Ecosystem deposition of ammonia

Ammonia (NH3) is a precursor to ammonium aerosols and therefore has substantial implications on environmental quality. Agricultural activities such as fertilization and livestock waste management are known to dominate anthropogenic NH3 emissions, however significant uncertainties remain in understanding how much NH3 is contributed to surrounding ecosystems through dry deposition – or interaction of particles and gases with the land surface. Accurate measurements of NH3 are challenging, limiting our ability to understand this complex process. We have now developed and deployed two sensitive 9 μm QCL-based open-path sensors to quantify NH3 fluxes from the biosphere within forest canopies, natural grasslands, and from agricultural activities. Work is ongoing to conduct and analyze measurements at Duke Forest in North Carolina and Rocky Mountain National Park in Colorado. Future work includes integrating these data with satellite measurements to evaluate the variabilities of NH3 emissions between different spatiotemporal scales and studying the temporal variability of NH3 and emissions from fertilizer applications.
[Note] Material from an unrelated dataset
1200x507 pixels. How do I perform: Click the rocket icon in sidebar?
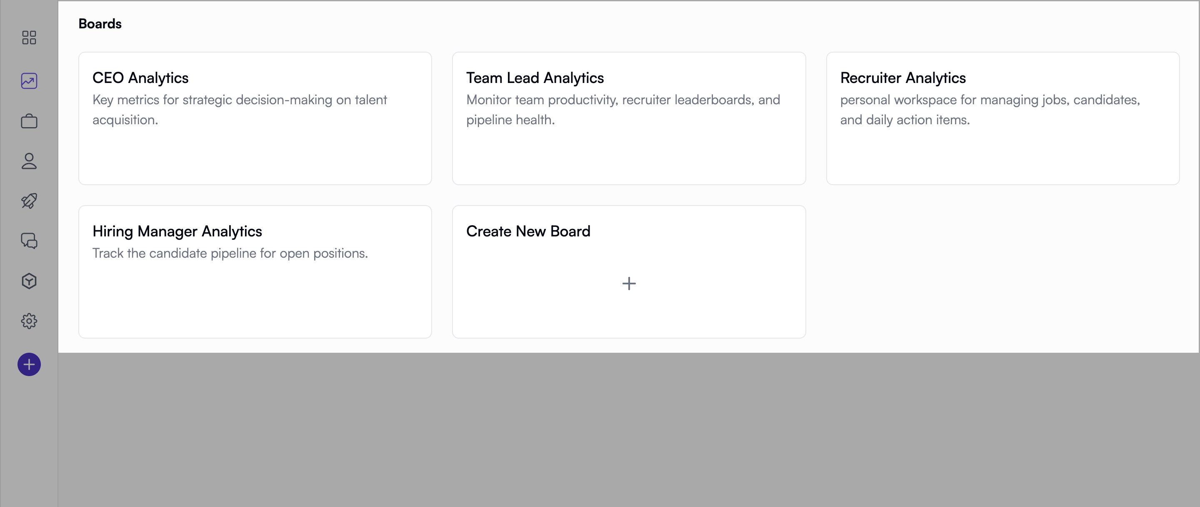[x=29, y=201]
Open-path ammonia sensor set up at a grass field for eddy covariance analysis.

Sensor development

One of the leading uncertainties in understanding atmospheric chemistry and composition arises from critical observational gaps. Existing instrumentation or techniques are often too heavy, cumbersome, power hungry, or slow to address emissions or chemistry questions. This is especially true in regions without access to power (e.g. wetlands, fields, remote areas) or with complex and heterogeneous structure (cities). New advances in mid-infrared sensing - where molecules absorb the strongest and therefore have the highest sensitivity - allow unprecedented avenues for deployment on drones, fleets of vehicles, sensor networks, or in low power environments. We use optical-based techniques with quantum cascade lasers, interband cascade lasers, vertical cavity lasers, and new mid-infrared LEDs to develop sensors ranging from robust, one-of-a-kind measurements to low cost sensors. The sensors are first demonstrated in the laboratory, validated and calibrated, tested in local field environments, and finally deployed as part of field campaigns to address the science questions at hand.




Satellite Ammonia Map

Monthly, high resolution (~2 km) ammonia (NH3) column maps from the 2008-2017 observations from the Infrared Atmospheric Sounding Interferometer (IASI) were developed across the contiguous United States. Ammonia hotspots, defined as those areas exceeding the 95th percentile of abundances, have a characteristic length scale of 12 km, showing the highly localized nature of ammonia emission sources. Furthermore, large seasonal variations were observed that differed by region, in part due to differences in the dominant types of agricultural activities. Areas with significant animal husbandry had peak column abundances in mid-summer, whereas cropland-dominated regions over the Midwest had spring maxima with shoulder peaks in autumn. A comparison between IASI oversampled NH3 column amounts, ground-monitored NH3 concentrations, and modeled NH3 column concentrations at selected hotspots demonstrates how these new analyses can be used to help constrain spatiotemporal variabilities of emission inventories as well as guiding the locations of future ground-based network sites.


2008-2017 IASI oversampled monthly map.